The latest member of the rogue’s gallery of variants and subvariants is the ungainly named BA.2.12.1, part of the omicron gang. Preliminary research suggests it is about 25 percent more transmissible than the BA.2 subvariant that is currently dominant nationally, according to the Centers for Disease Control and Prevention. The CDC said the subvariant has rapidly spread in the Northeast in particular, where it accounts for the majority of new infections.

“We have a very, very contagious variant out there. It is going to be hard to ensure that no one gets covid in America. That’s not even a policy goal,” President Biden’s new covid-19 coordinator, Ashish Jha, said in his inaugural news briefing Tuesday.

So what are the experts suggesting now?

But the variants that have emerged can evade many of the neutralizing antibodies that are the immune system’s front line of defense.

“It’s evolving at a fairly rapid rate,” said Jesse Bloom, a computational biologist at the Fred Hutchinson Cancer Research Center in Seattle. “I do think we need to aggressively consider whether we should update vaccines, and do it soon.”

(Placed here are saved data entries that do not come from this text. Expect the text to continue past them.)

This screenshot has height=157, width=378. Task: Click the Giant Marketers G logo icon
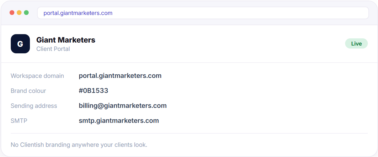click(x=20, y=44)
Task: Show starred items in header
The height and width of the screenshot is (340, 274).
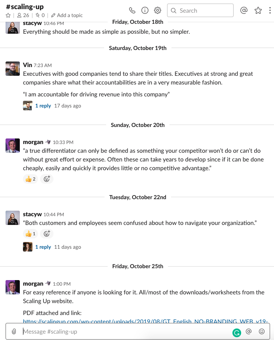Action: pyautogui.click(x=258, y=11)
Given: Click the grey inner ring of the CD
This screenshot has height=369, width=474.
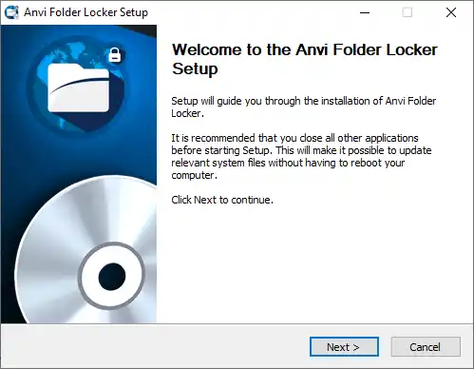Looking at the screenshot, I should [x=112, y=277].
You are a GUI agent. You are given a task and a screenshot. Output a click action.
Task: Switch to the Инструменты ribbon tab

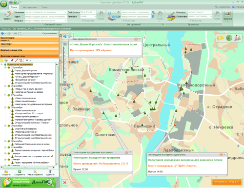point(30,7)
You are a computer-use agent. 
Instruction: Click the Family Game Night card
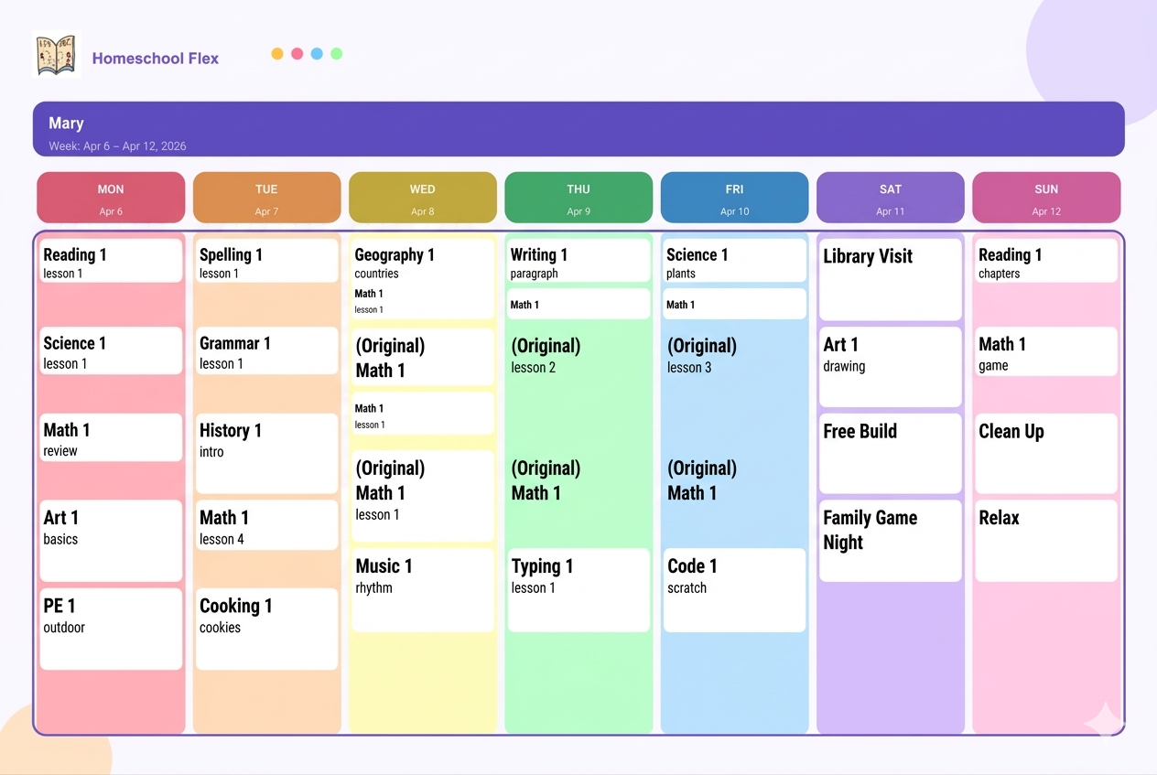[890, 540]
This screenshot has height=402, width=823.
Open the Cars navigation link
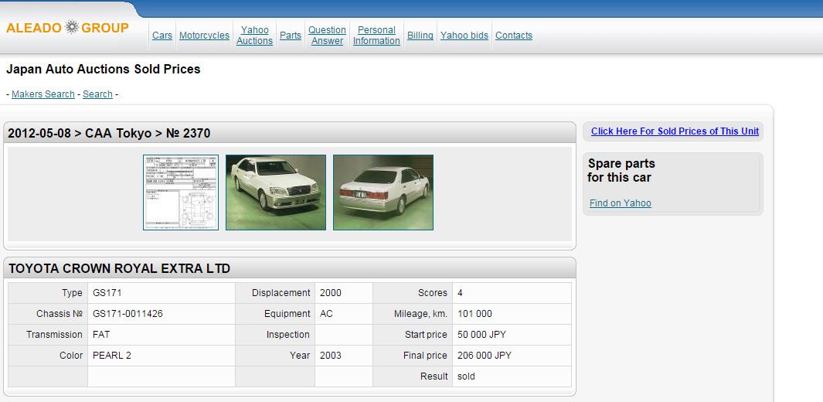162,36
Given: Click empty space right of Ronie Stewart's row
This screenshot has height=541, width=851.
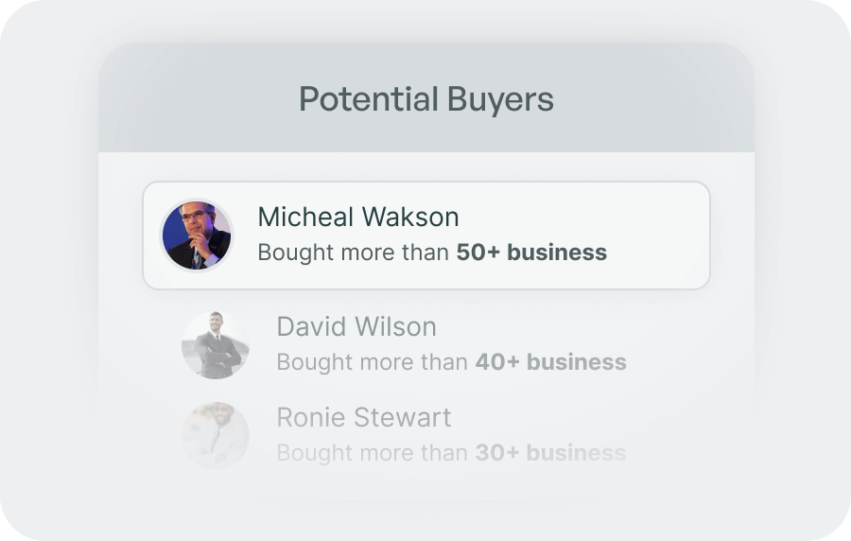Looking at the screenshot, I should [x=681, y=436].
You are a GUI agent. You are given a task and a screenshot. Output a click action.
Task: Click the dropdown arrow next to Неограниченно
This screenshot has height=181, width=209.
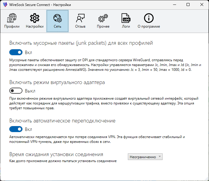point(160,156)
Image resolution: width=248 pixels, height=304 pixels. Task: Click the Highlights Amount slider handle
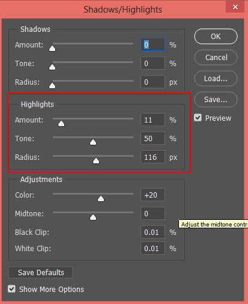coord(61,124)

BA.2.12.1 brings the novel coronavirus up another step on the contagiousness scale. Its close relative, BA.2, was already more transmissible than the first omicron strain that hit the country in late 2021.

It's still more dangerous to be unvaccinated -- but the number of deaths among the fully vaccinated are significant:

The pandemic’s toll is no longer falling almost exclusively on those who chose not to or could not get shots, with vaccine protection waning over time and the elderly and immunocompromised — who are at greatest risk of succumbing to covid-19, even if vaccinated — having a harder time dodging increasingly contagious strains.

The vaccinated made up 42 percent of fatalities in January and February during the highly contagious omicron variant’s surge, compared with 23 percent of the dead in September, the peak of the delta wave, according to nationwide data from the Centers for Disease Control and Prevention analyzed by The Post. The data is based on the date of infection and limited to a sampling of cases in which vaccination status was known.

As a group, the unvaccinated remain far more vulnerable to the worst consequences of infection — and are far more likely to die — than people who are vaccinated, and they are especially more at risk than people who have received a booster shot.